After the Nakba in 1948, the pace of emigration from the West Bank picked up. After the state of Israel was established, all the towns and villages in the West Bank and the Gaza Strip were cut off from growing urban centers such as Haifa , Jaffa , Acre , and the other more developed coastal areas, which had previously drawn Palestinian labor from these areas.
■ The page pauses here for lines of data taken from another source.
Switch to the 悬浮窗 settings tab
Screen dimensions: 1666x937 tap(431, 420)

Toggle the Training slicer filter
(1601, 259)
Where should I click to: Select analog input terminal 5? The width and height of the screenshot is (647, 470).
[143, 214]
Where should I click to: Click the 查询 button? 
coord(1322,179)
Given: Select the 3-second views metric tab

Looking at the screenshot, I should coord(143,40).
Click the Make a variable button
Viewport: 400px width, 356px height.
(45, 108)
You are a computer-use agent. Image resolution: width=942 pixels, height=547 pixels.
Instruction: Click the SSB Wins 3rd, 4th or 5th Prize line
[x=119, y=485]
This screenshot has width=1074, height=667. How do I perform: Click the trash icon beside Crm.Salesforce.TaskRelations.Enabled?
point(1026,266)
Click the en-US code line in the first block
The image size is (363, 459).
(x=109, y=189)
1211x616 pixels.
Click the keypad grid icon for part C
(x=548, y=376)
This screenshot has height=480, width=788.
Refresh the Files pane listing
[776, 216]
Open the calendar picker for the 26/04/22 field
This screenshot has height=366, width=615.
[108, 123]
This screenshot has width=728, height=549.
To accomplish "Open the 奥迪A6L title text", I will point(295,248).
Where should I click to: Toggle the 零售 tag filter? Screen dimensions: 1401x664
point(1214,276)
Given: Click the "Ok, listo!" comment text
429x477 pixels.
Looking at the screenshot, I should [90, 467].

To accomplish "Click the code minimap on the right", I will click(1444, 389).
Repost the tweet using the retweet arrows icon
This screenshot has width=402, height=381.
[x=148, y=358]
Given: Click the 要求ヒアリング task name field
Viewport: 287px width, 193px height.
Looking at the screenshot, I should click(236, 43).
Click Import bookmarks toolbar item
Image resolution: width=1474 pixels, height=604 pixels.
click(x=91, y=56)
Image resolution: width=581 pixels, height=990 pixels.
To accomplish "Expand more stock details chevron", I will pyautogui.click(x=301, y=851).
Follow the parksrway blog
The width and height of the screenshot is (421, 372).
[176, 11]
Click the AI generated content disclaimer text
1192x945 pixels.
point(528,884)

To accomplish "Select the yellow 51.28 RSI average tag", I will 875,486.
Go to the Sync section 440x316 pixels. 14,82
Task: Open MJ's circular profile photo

The fragmentation of Palestinian society after the Nakba, and the accompanying destruction and forcible displacement of half the Palestinian population, exacerbated the crisis in the towns and villages in the hilly interior, especially Bethlehem, Ramallah, al-Bireh, East Jerusalem , Nablus , and Hebron , as well as Gaza . It also contributed to the severe impoverishment of most of the population in Palestine and in countries of refuge and to their growing sense of insecurity, which produced more waves of rapid emigration.

After the Nakba, emigration was a strategy for survival, reuniting Palestinian families, renewing family relationships, and reinforcing the life chances of Palestinian families under troubled and extremely grave social, economic, and political conditions, whether in Palestine or in refugee camps. It was also seen as an effective mechanism for upward social mobility, leading to improvements in the economic and social circumstances of the emigrants and giving them better options compared to their previous situation. At the same time this improvement coincided with an increase in interdependence between emigrants and their families. 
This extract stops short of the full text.